LPS: Mortgage Delinquency Rate falls below 6.5% in April, Lowest since July 2008
by Calculated Risk on 5/22/2013 08:30:00 AM
According to the First Look report for April to be released today by Lender Processing Services (LPS), the percent of loans delinquent decreased in April compared to March, and declined about 10% year-over-year. Also the percent of loans in the foreclosure process declined further in April and were down almost 25% over the last year.
LPS reported the U.S. mortgage delinquency rate (loans 30 or more days past due, but not in foreclosure) decreased to 6.21% from 6.59% in March. Note: the normal rate for delinquencies is around 4.5% to 5%.
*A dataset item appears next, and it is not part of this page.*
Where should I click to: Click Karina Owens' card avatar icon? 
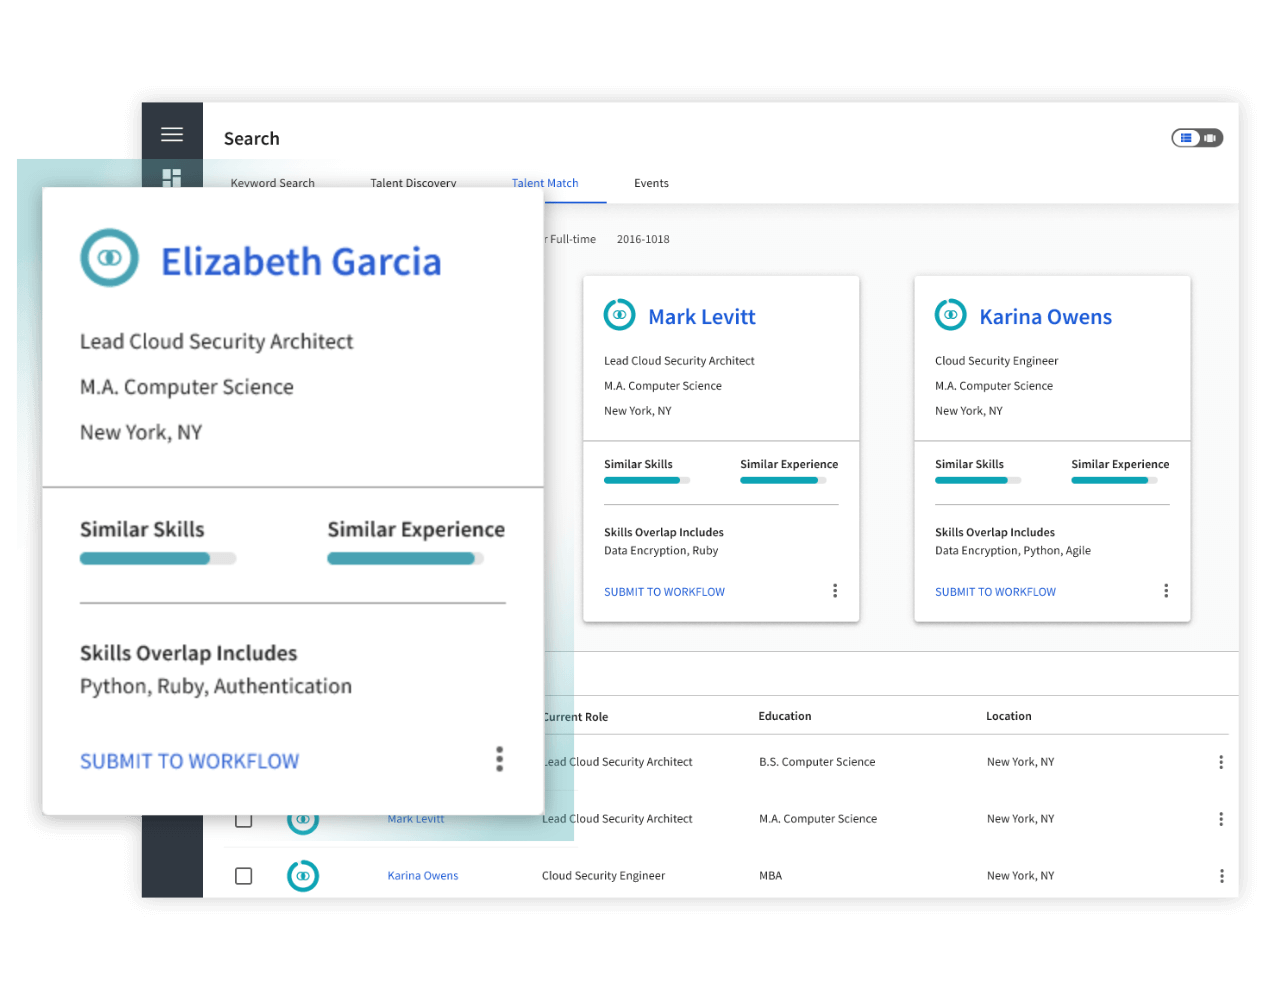[950, 315]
The percent of loans in the foreclosure process declined to 3.17% in April from 3.37% in March.
The number of delinquent properties, but not in foreclosure, is down about 11% year-over-year (375,000 fewer properties delinquent), and the number of properties in the foreclosure process is down 25% or 543,000 properties year-over-year.
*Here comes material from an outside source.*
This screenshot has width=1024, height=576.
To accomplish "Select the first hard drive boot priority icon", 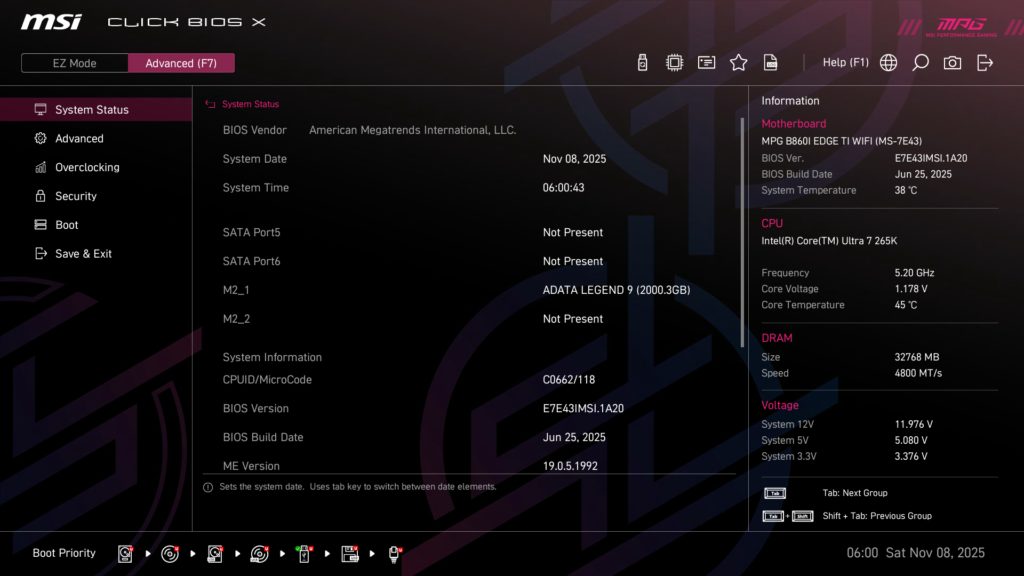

The percent (and number) of loans 90+ days delinquent and in the foreclosure process is still very high, but declining fairly quickly.
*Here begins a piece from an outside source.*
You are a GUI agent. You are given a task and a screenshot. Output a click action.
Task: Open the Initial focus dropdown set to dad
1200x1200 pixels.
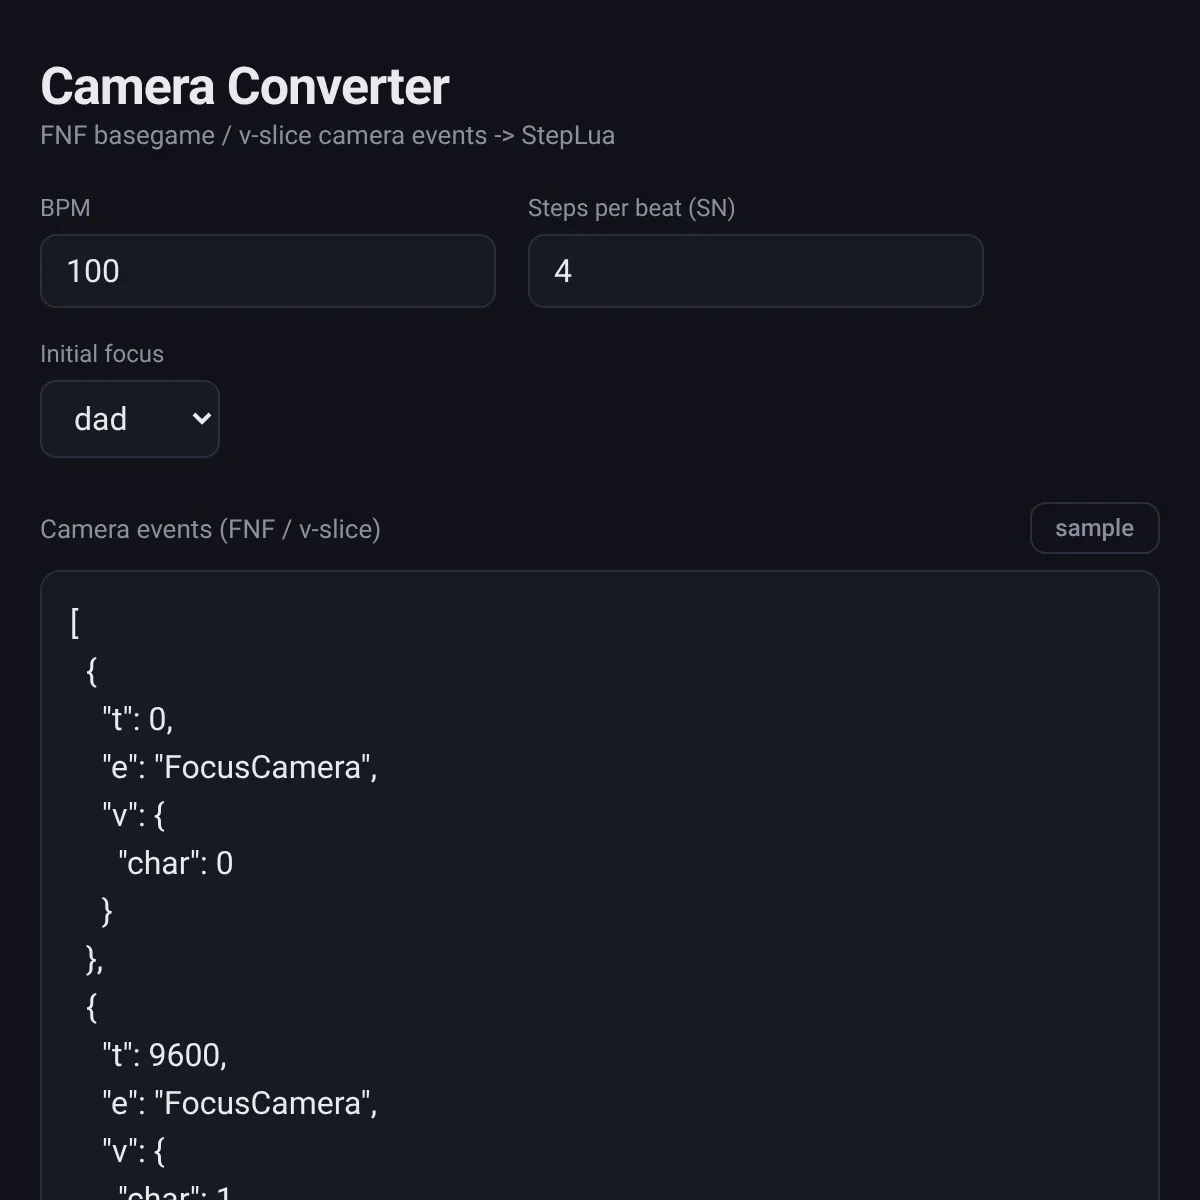(130, 419)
LPS will release the complete mortgage monitor for April in early June.
| LPS: Percent Loans Delinquent and in Foreclosure Process | |||
|---|---|---|---|
| Apr 2013 | Mar 2013 | Apr 2012 | |
| Delinquent | 6.21% | 6.59% | 6.87% |
| In Foreclosure | 3.17% | 3.37% | 4.20% |
| Number of properties: | |||
| Number of properties that are 30 or more, and less than 90 days past due, but not in foreclosure: | 1,717,000 | 1,842,000 | 1,890,000 |
| Number of properties that are 90 or more days delinquent, but not in foreclosure: | 1,394,000 | 1,466,000 | 1,596,000 |
| Number of properties in foreclosure pre-sale inventory: | 1,588,000 | 1,689,000 | 2,131,000 |
| Total Properties | 4,699,000 | 4,997,000 | 5,617,000 |
MBA: Mortgage Applications Decrease in Weekly Survey
by Calculated Risk on 5/22/2013 07:01:00 AM
From the MBA: Mortgage Applications Decrease in Latest MBA Weekly Survey
The Refinance Index decreased 12 percent from the previous week. The seasonally adjusted Purchase Index decreased 3 percent from one week earlier.
...
“Mortgage rates increased to their highest level since March last week, leading to the largest single week drop in refinance applications this year,” said Mike Fratantoni, MBA’s Vice President of Research and Economics. “The refinance index has fallen almost 19 percent over the past two weeks and is back to its lowest level since late March. Purchase activity declined over the week but is still running about 10 percent above last year’s pace at this time.”
The average contract interest rate for 30-year fixed-rate mortgages with conforming loan balances ($417,500 or less) increased to 3.78 percent from 3.67 percent, with points decreasing to 0.39 from 0.41 (including the origination fee) for 80 percent loan-to-value ratio (LTV) loans.
emphasis added
Click on graph for larger image.The first graph shows the refinance index.
There has been a sustained refinance boom for over a year.
However the index is down almost 20% over the last two weeks, and this is the lowest level since March.
The second graph shows the MBA mortgage purchase index. The 4-week average of the purchase index has generally been trending up over the last year, and the 4-week average of the purchase index is up about 10% from a year ago.